Beginning with the line that contains "Beberapa Ide Usaha" in the material below, print each line exactly until the line that contains "[Advertisement] (112, 41)" has been printed, then stop.
BEGIN Provided records
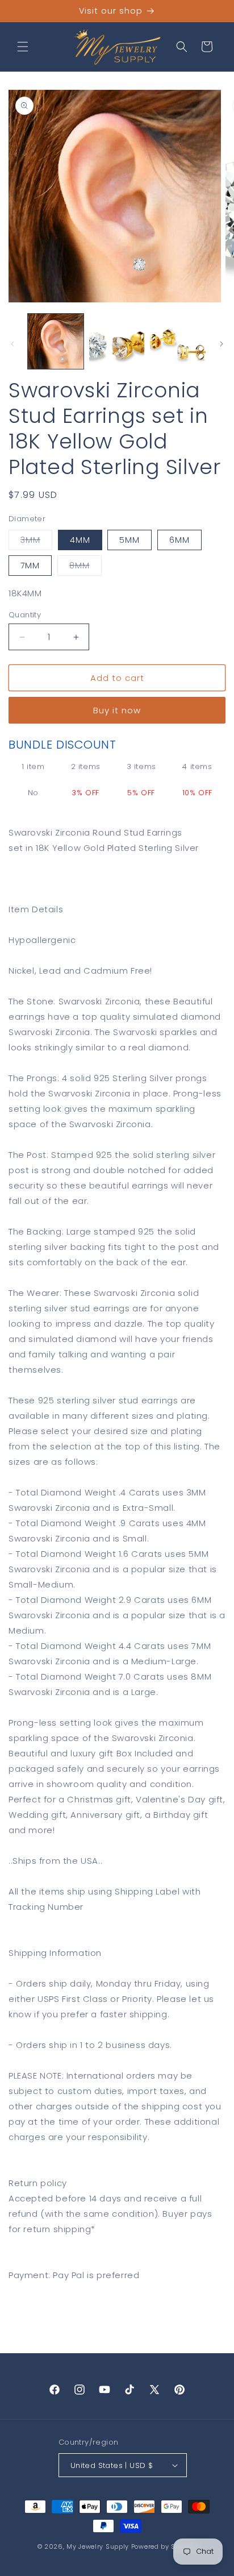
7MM (30, 565)
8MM (85, 567)
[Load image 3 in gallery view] (178, 341)
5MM (129, 540)
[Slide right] (221, 343)
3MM (36, 542)
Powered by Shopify (164, 2546)
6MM (179, 540)
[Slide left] (12, 343)
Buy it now (117, 710)
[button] (22, 46)
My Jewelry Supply (97, 2546)
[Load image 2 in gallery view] (117, 341)
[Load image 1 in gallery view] (55, 341)
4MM (80, 540)
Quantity (25, 614)
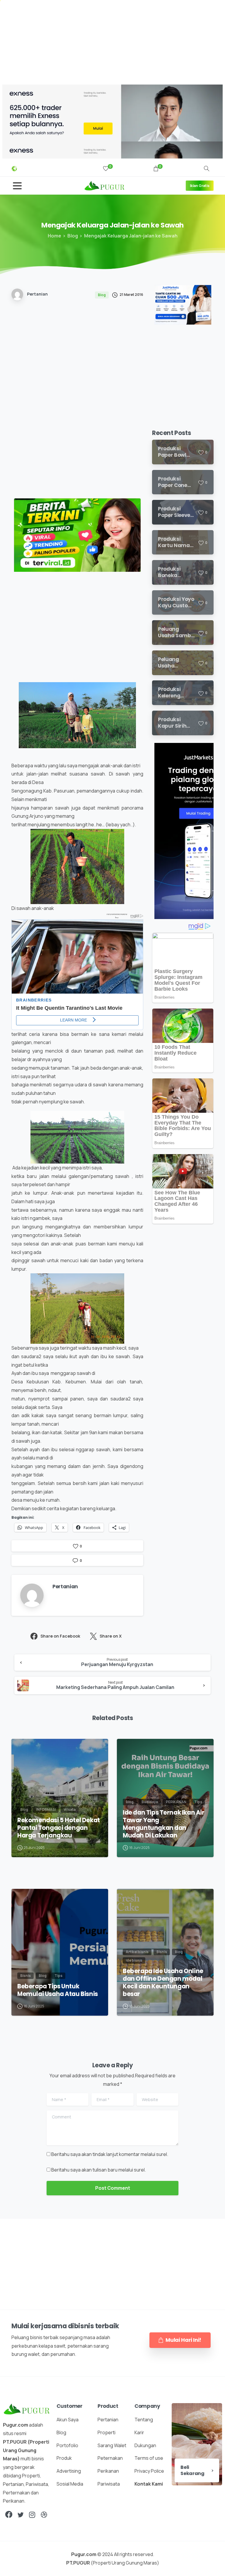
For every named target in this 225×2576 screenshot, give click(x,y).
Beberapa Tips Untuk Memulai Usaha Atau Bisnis (57, 1990)
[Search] (207, 168)
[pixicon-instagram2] (32, 2514)
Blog (72, 235)
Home (54, 235)
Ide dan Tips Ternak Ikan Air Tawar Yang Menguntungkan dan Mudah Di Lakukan (163, 1824)
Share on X (111, 1636)
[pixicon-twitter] (20, 2514)
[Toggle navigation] (17, 186)
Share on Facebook (60, 1636)
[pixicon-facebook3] (9, 2514)
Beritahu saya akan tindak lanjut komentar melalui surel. (109, 2154)
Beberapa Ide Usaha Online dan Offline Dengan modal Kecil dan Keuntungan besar (163, 1982)
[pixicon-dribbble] (44, 2514)
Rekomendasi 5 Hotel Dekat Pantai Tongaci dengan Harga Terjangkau (58, 1827)
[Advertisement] (112, 41)
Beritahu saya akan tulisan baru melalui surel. (98, 2170)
END Provided records
Solution to this problem:
Beberapa Ide Usaha Online dan Offline Dengan modal Kecil dan Keuntungan besar (163, 1982)
[pixicon-dribbble] (44, 2514)
Rekomendasi 5 Hotel Dekat Pantai Tongaci dengan Harga Terjangkau (58, 1827)
[Advertisement] (112, 41)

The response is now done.